▶ **Instructions for the task**
For every record beneath this instruction, give an exact repetition, omitting images.

%%

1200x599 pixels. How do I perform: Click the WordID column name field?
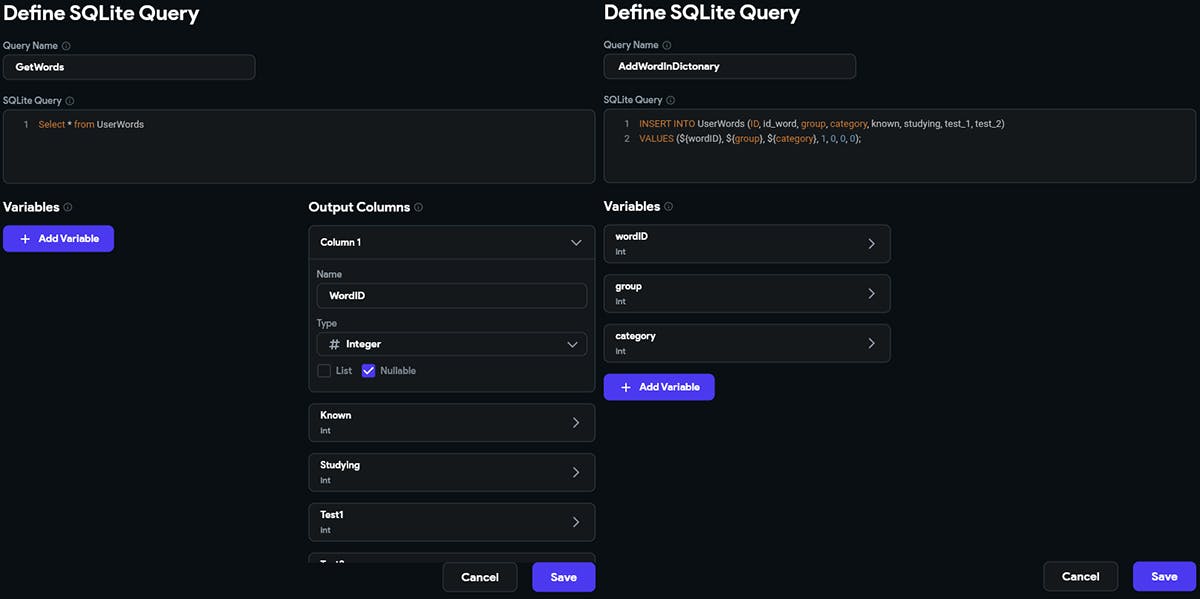click(451, 296)
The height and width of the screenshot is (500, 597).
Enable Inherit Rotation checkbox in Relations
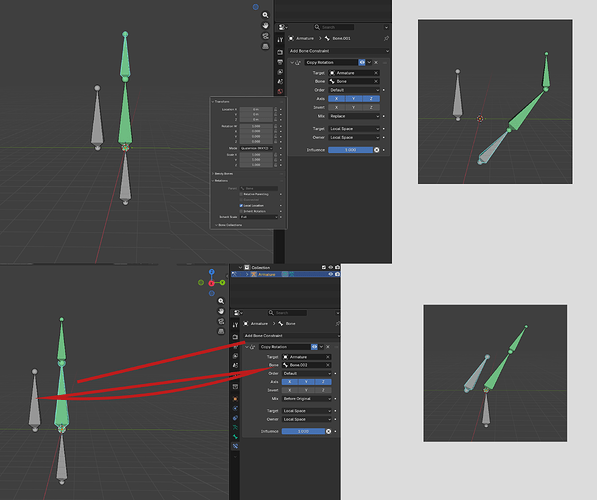click(241, 211)
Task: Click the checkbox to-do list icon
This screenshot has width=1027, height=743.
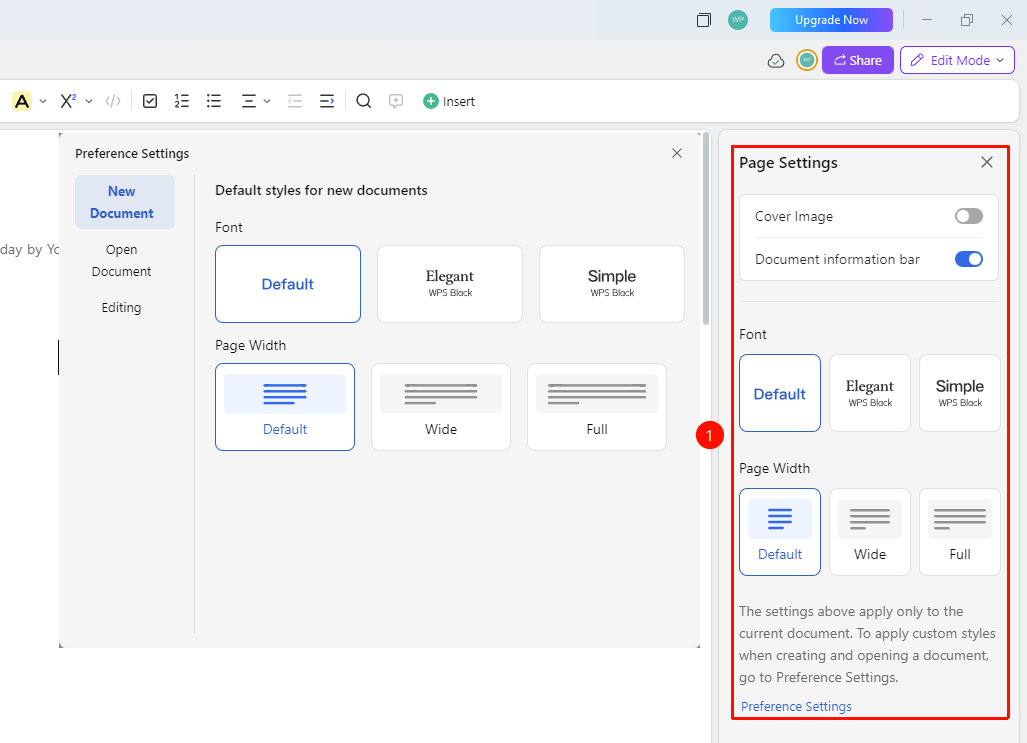Action: (x=150, y=101)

%%

▶ **Result of this exercise**
1200x599 pixels. How do I perform: Click the WordID column name field?
click(451, 296)
The height and width of the screenshot is (500, 597).
Enable Inherit Rotation checkbox in Relations
click(241, 211)
Task: Click the checkbox to-do list icon
This screenshot has width=1027, height=743.
Action: (x=150, y=101)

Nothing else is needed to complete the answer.